INPUT DATA ::
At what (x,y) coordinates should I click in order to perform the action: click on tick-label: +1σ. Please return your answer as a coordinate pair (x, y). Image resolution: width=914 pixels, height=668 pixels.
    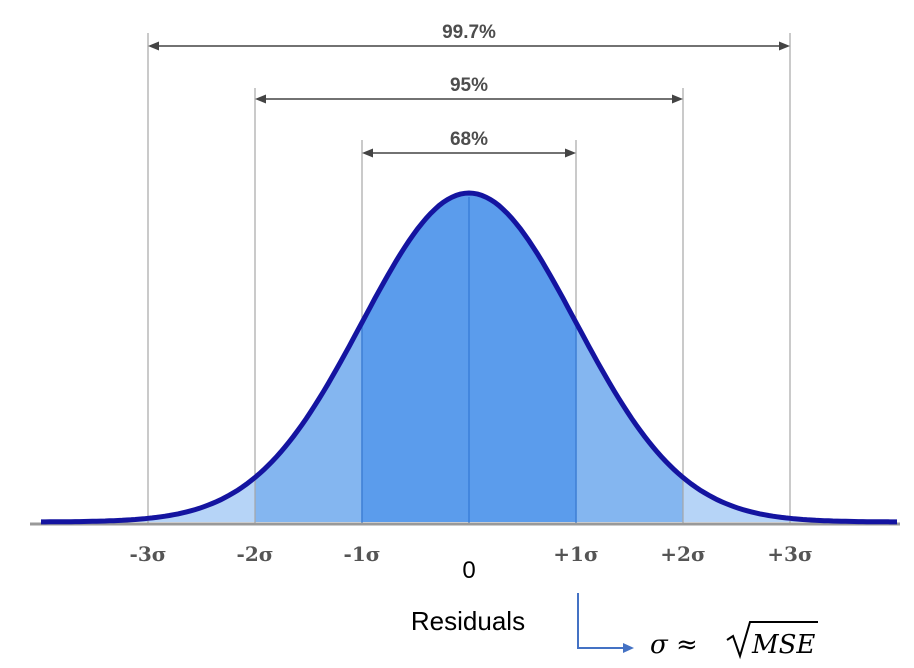
    Looking at the image, I should click on (576, 554).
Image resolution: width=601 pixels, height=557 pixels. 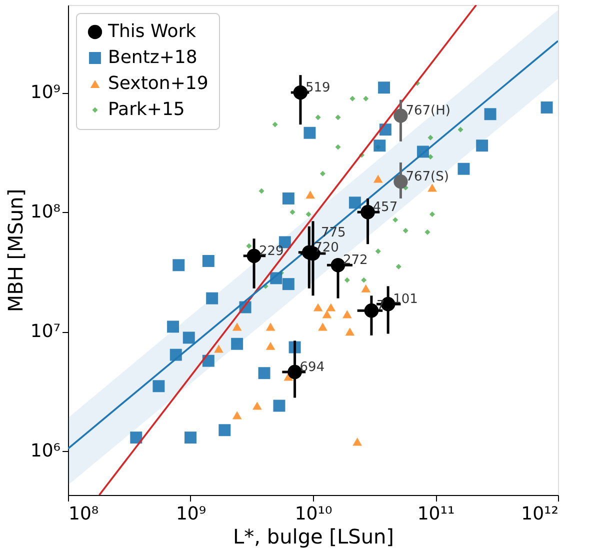 I want to click on annotation: 457, so click(x=385, y=208).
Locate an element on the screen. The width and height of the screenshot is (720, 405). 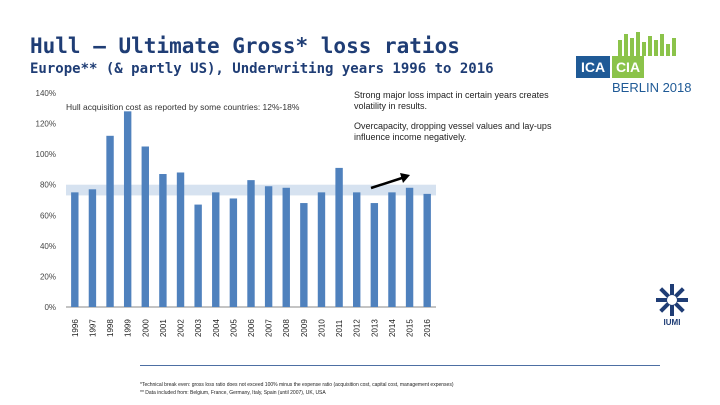
page-title: Hull – Ultimate Gross* loss ratios is located at coordinates (245, 46).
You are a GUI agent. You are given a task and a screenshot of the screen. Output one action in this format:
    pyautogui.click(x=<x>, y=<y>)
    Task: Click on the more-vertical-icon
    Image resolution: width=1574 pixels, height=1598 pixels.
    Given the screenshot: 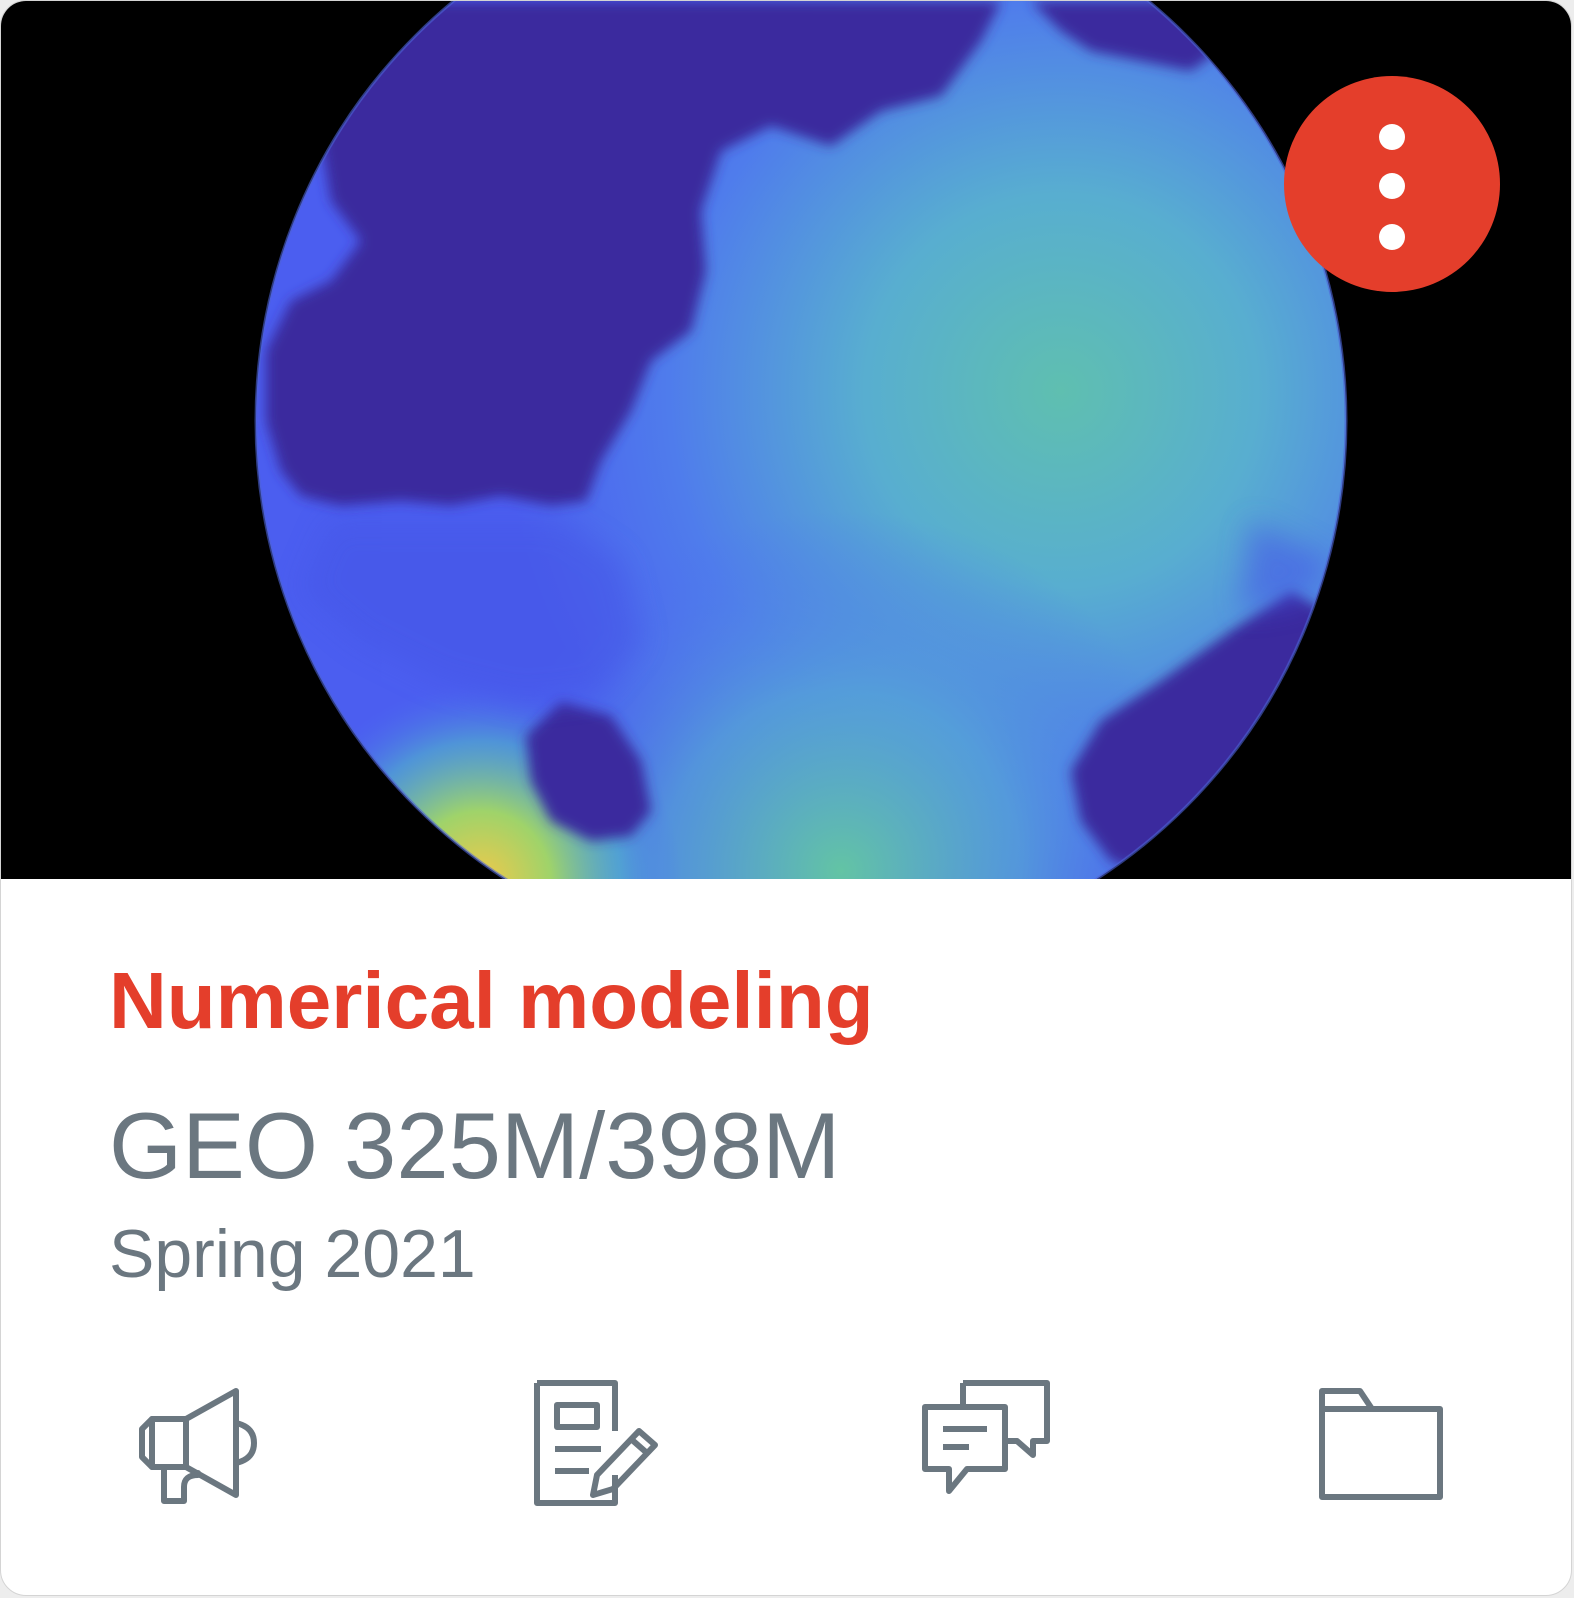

ACTION ITEM :: Copy the data word for word, everything from the line containing "Locate an element" down to the line containing "page-title: Hull –", and leave the pictures out of your answer.

EXPECTED ANSWER ::
Locate an element on the screen. The width and height of the screenshot is (720, 405). 
page-title: Hull – Ultimate Gross* loss ratios is located at coordinates (245, 46).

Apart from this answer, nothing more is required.